TASK DETAILS:
Copy out the records below word for word, with no changes.

── PROVIDED DATA

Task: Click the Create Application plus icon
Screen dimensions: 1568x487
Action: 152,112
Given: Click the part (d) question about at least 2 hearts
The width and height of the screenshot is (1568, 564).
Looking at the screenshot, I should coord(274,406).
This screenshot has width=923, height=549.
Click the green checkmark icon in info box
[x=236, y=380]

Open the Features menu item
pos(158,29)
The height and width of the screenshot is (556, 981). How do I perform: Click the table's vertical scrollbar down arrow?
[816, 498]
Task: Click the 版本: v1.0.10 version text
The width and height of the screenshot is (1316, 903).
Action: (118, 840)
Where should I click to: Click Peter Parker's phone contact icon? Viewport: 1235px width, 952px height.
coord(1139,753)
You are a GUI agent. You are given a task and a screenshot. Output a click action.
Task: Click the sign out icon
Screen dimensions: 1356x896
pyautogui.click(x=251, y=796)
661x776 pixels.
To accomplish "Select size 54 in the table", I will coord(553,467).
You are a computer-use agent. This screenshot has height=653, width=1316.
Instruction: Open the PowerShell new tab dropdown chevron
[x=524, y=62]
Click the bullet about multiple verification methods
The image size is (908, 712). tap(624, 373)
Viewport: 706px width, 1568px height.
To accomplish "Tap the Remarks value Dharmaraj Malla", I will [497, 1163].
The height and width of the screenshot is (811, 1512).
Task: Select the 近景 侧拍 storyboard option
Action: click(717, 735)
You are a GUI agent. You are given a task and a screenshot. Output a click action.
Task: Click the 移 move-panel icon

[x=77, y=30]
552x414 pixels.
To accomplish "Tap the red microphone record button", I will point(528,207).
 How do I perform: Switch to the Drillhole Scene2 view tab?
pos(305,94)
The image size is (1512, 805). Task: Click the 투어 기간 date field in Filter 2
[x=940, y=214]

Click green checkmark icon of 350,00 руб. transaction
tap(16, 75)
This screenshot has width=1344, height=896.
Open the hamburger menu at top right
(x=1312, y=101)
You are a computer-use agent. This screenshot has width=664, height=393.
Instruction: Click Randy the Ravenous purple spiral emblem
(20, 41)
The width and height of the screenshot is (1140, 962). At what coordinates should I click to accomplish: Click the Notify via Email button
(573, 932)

────

RESULT:
Task: Click the Create Application plus icon
Screen dimensions: 1568x487
Action: 152,112
Given: Click the part (d) question about at least 2 hearts
The width and height of the screenshot is (1568, 564).
Looking at the screenshot, I should coord(274,406).
This screenshot has width=923, height=549.
Click the green checkmark icon in info box
[x=236, y=380]

Open the Features menu item
pos(158,29)
The height and width of the screenshot is (556, 981). How do I perform: Click the table's vertical scrollbar down arrow?
[816, 498]
Task: Click the 版本: v1.0.10 version text
The width and height of the screenshot is (1316, 903).
Action: (118, 840)
Where should I click to: Click Peter Parker's phone contact icon? Viewport: 1235px width, 952px height.
coord(1139,753)
You are a GUI agent. You are given a task and a screenshot. Output a click action.
Task: Click the sign out icon
Screen dimensions: 1356x896
pyautogui.click(x=251, y=796)
661x776 pixels.
To accomplish "Select size 54 in the table", I will coord(553,467).
You are a computer-use agent. This screenshot has height=653, width=1316.
Instruction: Open the PowerShell new tab dropdown chevron
[x=524, y=62]
Click the bullet about multiple verification methods
The image size is (908, 712). tap(624, 373)
Viewport: 706px width, 1568px height.
To accomplish "Tap the Remarks value Dharmaraj Malla", I will [497, 1163].
The height and width of the screenshot is (811, 1512).
Task: Select the 近景 侧拍 storyboard option
Action: click(717, 735)
You are a GUI agent. You are given a task and a screenshot. Output a click action.
Task: Click the 移 move-panel icon

[x=77, y=30]
552x414 pixels.
To accomplish "Tap the red microphone record button", I will point(528,207).
 How do I perform: Switch to the Drillhole Scene2 view tab?
pos(305,94)
The image size is (1512, 805). Task: Click the 투어 기간 date field in Filter 2
[x=940, y=214]

Click green checkmark icon of 350,00 руб. transaction
tap(16, 75)
This screenshot has width=1344, height=896.
Open the hamburger menu at top right
(x=1312, y=101)
You are a computer-use agent. This screenshot has width=664, height=393.
Instruction: Click Randy the Ravenous purple spiral emblem
(20, 41)
The width and height of the screenshot is (1140, 962). At what coordinates should I click to accomplish: Click the Notify via Email button
(573, 932)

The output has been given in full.